Signs of looming financial damage are becoming apparent at many of the world's biggest money managers, including BlackRock Inc. and Pacific Investment Management Co. But it’s not likely to be limited to these giant funds. Because much of Russia’s debt was rated investment grade just weeks ago, the securities were pervasive across global fixed-income portfolios and benchmarks, meaning the impact could ripple across pension funds, endowments and foundations.

“This will be a monumental default,” said Jonathan Prin, a portfolio manager at Greylock Capital Associates. “In dollar terms, it will be the most impactful emerging-market default since Argentina’s. In terms of broader market impact, it’s probably the most broadly felt emerging-market default since Russia itself in 1998.”

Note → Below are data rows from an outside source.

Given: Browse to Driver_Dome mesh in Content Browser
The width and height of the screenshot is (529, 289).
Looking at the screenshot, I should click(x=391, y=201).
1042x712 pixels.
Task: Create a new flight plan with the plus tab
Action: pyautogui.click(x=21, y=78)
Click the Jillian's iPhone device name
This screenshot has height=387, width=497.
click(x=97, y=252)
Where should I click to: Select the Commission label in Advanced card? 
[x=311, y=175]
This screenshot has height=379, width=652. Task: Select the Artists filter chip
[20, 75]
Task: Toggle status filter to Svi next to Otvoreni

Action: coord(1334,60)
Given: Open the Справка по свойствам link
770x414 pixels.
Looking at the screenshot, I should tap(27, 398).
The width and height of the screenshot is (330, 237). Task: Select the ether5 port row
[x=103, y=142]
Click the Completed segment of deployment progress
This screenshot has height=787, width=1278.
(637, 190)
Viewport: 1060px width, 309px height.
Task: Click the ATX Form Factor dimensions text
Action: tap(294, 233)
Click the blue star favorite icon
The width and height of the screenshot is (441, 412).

Russia is already a commercial pariah, crippled by sanctions and the exodus of foreign firms such as Coca-Cola Co. and Volkswagen AG since the war started. The government has responded with capital controls, restricting outflows of money to protect the economy and the ruble.

Businesses and households are facing a double-digit economic slump and inflation accelerating toward 20%. About half of the country’s foreign-exchange reserves — some $300 billion — have been frozen, according to the finance minister. Regardless of the Kremlin's policy on foreign debt payments, companies will find it harder to service their obligations as falling demand hits sales and profits.

Because of the sanctions, and various decrees Russia introduced in response, a default appears all-but inevitable. Swaps markets put about a 70% chance on it happening this year. Fitch Ratings says it’s “imminent.” Indicative pricing on the country’s bonds values some of them near 20 cents on the dollar. Just days before the invasion, those same notes traded above par.